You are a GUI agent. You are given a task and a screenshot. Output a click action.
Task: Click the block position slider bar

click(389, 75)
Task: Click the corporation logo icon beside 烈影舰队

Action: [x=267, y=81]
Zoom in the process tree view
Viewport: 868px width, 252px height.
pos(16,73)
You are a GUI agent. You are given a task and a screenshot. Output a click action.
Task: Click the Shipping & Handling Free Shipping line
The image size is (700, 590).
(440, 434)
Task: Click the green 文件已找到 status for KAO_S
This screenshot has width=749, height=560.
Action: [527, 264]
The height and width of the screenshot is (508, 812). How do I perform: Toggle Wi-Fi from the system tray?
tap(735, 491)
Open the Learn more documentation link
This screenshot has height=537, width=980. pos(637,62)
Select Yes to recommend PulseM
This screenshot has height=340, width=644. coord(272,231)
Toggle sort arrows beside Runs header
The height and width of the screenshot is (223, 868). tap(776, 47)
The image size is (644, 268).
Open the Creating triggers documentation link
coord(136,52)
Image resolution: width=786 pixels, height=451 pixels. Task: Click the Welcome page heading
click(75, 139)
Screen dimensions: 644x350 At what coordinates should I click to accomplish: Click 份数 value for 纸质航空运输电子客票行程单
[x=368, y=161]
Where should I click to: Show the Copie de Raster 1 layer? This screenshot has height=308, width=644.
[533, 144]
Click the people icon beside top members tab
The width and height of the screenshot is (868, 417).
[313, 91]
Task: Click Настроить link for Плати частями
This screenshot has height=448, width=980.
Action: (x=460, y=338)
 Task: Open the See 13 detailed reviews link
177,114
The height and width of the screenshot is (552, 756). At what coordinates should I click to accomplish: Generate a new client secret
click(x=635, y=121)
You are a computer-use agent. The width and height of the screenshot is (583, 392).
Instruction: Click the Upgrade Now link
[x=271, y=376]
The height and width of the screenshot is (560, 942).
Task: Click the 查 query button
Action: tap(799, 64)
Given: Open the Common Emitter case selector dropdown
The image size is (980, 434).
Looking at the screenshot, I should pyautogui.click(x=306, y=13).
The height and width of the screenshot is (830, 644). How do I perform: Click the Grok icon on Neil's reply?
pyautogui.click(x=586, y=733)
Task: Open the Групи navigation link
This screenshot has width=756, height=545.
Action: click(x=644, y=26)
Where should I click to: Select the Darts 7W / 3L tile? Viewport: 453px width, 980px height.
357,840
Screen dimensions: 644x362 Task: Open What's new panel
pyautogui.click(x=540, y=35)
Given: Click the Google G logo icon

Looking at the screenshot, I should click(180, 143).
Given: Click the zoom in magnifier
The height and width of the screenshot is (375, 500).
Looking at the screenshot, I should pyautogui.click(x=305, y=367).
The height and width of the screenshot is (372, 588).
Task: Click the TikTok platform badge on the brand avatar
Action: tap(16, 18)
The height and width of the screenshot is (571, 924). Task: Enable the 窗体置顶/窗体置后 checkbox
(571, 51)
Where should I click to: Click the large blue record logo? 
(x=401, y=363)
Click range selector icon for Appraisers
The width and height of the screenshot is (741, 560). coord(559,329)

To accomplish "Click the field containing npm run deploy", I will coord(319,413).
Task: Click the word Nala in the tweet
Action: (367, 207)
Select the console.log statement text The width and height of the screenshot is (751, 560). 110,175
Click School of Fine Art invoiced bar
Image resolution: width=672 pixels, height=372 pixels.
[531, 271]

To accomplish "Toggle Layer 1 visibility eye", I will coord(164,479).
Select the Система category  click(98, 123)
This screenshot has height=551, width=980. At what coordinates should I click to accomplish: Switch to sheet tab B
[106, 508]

_____

[WHAT TO PRODUCE]: Reproduce the entire listing above word for word.

[THE REPLY]:
You are a GUI agent. You are given a task and a screenshot. Output a click action.
Task: Click the block position slider bar

click(389, 75)
Task: Click the corporation logo icon beside 烈影舰队

Action: [x=267, y=81]
Zoom in the process tree view
Viewport: 868px width, 252px height.
pos(16,73)
You are a GUI agent. You are given a task and a screenshot. Output a click action.
Task: Click the Shipping & Handling Free Shipping line
The image size is (700, 590).
(440, 434)
Task: Click the green 文件已找到 status for KAO_S
This screenshot has width=749, height=560.
Action: [527, 264]
The height and width of the screenshot is (508, 812). How do I perform: Toggle Wi-Fi from the system tray?
tap(735, 491)
Open the Learn more documentation link
This screenshot has height=537, width=980. pos(637,62)
Select Yes to recommend PulseM
This screenshot has height=340, width=644. coord(272,231)
Toggle sort arrows beside Runs header
The height and width of the screenshot is (223, 868). tap(776, 47)
The image size is (644, 268).
Open the Creating triggers documentation link
coord(136,52)
Image resolution: width=786 pixels, height=451 pixels. Task: Click the Welcome page heading
click(75, 139)
Screen dimensions: 644x350 At what coordinates should I click to accomplish: Click 份数 value for 纸质航空运输电子客票行程单
[x=368, y=161]
Where should I click to: Show the Copie de Raster 1 layer? This screenshot has height=308, width=644.
[533, 144]
Click the people icon beside top members tab
The width and height of the screenshot is (868, 417).
[313, 91]
Task: Click Настроить link for Плати частями
This screenshot has height=448, width=980.
Action: (x=460, y=338)
 Task: Open the See 13 detailed reviews link
177,114
The height and width of the screenshot is (552, 756). At what coordinates should I click to accomplish: Generate a new client secret
click(x=635, y=121)
You are a computer-use agent. The width and height of the screenshot is (583, 392).
Instruction: Click the Upgrade Now link
[x=271, y=376]
The height and width of the screenshot is (560, 942).
Task: Click the 查 query button
Action: tap(799, 64)
Given: Open the Common Emitter case selector dropdown
The image size is (980, 434).
Looking at the screenshot, I should pyautogui.click(x=306, y=13).
The height and width of the screenshot is (830, 644). How do I perform: Click the Grok icon on Neil's reply?
pyautogui.click(x=586, y=733)
Task: Open the Групи navigation link
This screenshot has width=756, height=545.
Action: click(x=644, y=26)
Where should I click to: Select the Darts 7W / 3L tile? Viewport: 453px width, 980px height.
357,840
Screen dimensions: 644x362 Task: Open What's new panel
pyautogui.click(x=540, y=35)
Given: Click the Google G logo icon

Looking at the screenshot, I should click(180, 143).
Given: Click the zoom in magnifier
The height and width of the screenshot is (375, 500).
Looking at the screenshot, I should pyautogui.click(x=305, y=367).
The height and width of the screenshot is (372, 588).
Task: Click the TikTok platform badge on the brand avatar
Action: tap(16, 18)
The height and width of the screenshot is (571, 924). Task: Enable the 窗体置顶/窗体置后 checkbox
(571, 51)
Where should I click to: Click the large blue record logo? 
(x=401, y=363)
Click range selector icon for Appraisers
The width and height of the screenshot is (741, 560). coord(559,329)

To accomplish "Click the field containing npm run deploy", I will coord(319,413).
Task: Click the word Nala in the tweet
Action: (367, 207)
Select the console.log statement text The width and height of the screenshot is (751, 560). 110,175
Click School of Fine Art invoiced bar
Image resolution: width=672 pixels, height=372 pixels.
[531, 271]

To accomplish "Toggle Layer 1 visibility eye", I will coord(164,479).
Select the Система category  click(98, 123)
This screenshot has height=551, width=980. At what coordinates should I click to accomplish: Switch to sheet tab B
[106, 508]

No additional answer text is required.